Liver-related and gastrointestinal complications can be prevented with early recognition and therapy of schistosomiasis. In a radiologic study of 12 patients that underwent CT of the abdomen to detect what proved to be S japonicum by pathologic examination, the CT demonstrated curvilinear or nodular calcification in the colon in 11 patients, in the appendix in 2, and in the distal ileum in 1 patient. Pathologic examination of the specimens showed calcified eggs of S japonicum deposited more extensively in the submucosa and subserosa than in the muscularis propria, which led to the curvilinear appearance.6 The pathology in the liver is similar to that seen in the intestine, with a cellular, granulomatous inflammation around eggs trapped in the liver, leading to fibrosis and hepatosplenic disease and subsequent cirrhosis in chronic disease. Studies on the effect of S japonicum and the liver have been recorded since the early 1970s from endemic areas.

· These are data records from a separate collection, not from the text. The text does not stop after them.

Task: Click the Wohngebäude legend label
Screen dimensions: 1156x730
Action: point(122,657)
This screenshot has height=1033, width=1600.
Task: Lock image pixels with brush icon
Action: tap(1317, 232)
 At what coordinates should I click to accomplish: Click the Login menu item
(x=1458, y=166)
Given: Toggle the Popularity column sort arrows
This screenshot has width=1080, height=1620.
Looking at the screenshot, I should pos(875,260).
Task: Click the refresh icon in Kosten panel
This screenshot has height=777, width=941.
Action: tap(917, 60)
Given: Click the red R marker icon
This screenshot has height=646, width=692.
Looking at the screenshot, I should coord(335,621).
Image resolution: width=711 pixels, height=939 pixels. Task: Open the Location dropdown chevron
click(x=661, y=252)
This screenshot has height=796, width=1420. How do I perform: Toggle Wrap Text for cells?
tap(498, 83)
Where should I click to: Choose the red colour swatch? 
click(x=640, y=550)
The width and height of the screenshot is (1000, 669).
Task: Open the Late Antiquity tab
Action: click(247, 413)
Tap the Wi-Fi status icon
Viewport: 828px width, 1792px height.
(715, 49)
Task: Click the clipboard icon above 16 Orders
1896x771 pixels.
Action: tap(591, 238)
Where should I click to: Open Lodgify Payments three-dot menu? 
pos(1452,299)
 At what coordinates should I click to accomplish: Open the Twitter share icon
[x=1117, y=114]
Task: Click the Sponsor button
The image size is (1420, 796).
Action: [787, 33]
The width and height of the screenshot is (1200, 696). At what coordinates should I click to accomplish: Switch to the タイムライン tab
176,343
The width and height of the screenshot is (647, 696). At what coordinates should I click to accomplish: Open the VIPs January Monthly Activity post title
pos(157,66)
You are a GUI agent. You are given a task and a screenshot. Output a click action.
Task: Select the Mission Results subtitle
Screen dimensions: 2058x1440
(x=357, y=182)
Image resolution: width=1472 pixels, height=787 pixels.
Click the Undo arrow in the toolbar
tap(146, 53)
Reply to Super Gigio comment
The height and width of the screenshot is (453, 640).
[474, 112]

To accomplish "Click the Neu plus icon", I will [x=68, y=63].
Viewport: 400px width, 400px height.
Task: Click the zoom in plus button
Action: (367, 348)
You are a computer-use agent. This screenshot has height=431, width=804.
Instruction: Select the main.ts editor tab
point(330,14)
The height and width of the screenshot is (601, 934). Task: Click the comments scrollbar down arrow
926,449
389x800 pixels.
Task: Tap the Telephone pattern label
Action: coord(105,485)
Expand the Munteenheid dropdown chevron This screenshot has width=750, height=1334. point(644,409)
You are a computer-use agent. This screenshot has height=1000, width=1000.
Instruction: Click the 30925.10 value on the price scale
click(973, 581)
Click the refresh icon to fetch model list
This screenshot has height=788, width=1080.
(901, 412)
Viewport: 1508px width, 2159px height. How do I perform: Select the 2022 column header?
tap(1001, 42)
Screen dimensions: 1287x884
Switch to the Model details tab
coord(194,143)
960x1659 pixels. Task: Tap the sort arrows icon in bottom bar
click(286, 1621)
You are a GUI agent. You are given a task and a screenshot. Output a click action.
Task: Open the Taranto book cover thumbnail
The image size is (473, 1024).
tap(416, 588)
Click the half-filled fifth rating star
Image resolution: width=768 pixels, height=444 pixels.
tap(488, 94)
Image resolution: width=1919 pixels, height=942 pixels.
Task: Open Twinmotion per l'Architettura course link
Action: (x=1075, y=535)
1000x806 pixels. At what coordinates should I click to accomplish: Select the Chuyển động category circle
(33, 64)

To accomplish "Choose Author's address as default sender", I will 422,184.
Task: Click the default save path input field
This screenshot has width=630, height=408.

Kurniawan et al studied 52 S japonicum-infected patients from an endemic area in Indonesia.11 All of these patients exhibited signs and symptoms of chronic hepato-splenic schistosomiasis. None of the patients showed evidence of liver cirrhosis on histopathological examination. However, varying degrees of portal fibrosis were exhibited and the authors concluded that liver biopsy has proved to be a valuable method of diagnosis in this particular type of infection. S japonicum resides in the mesenteric veins which drain to the liver, and therefore causes liver fibrosis after depositing in that organ.12 A study of the ultrasound and CT scan findings of patients with biopsy-proven hepatic S japonicum revealed characteristic findings.13 They observed a “network pattern of calcification” on ultrasound and a “turtle-back” pattern on contrast CT scan. Laparoscopic findings of nine patients with chronic S japonicum were analyzed and compared with histological findings from the same patients.14 In all nine patients laparoscopy revealed yellowish, small speckles clustered over the liver surface, which were later found to be the subcapsular calcified ova of S japonicum. While the liver surface was almost smooth in mild schistosomiasis, multiple whitish markings and irregular, relatively wide, groove-like septums were seen in more advanced cases. In severe schistosomiasis, block-like formations of variable size, separated by groove-like depressions, made the liver surface appear like a tortoise shell on the CT scan. Other organs may rarely contain granulomas around eggs, like the Breast15 and fallopian tube.16

What is unusual and novel about our case from a morphologic perspective is that there has not been a reported case in the English language literature of S japonicum disseminating and covering the peritoneum in this. The patient was lost to followaup and no colonoscopy was done to rule out any colonic pathology which may have been present in the patient. Similarly, the liver might have been involved with S japonicum ova, as suspicious nodular lesions were seen studding the surface of the liver intraoperatively, but no liver biopsy was performed. The liver enzymes were normal in the patient and no overt liver cirrhosis was present. The other unusual feature was the lack of a granulomatous reaction in the tissue examined in our laboratory.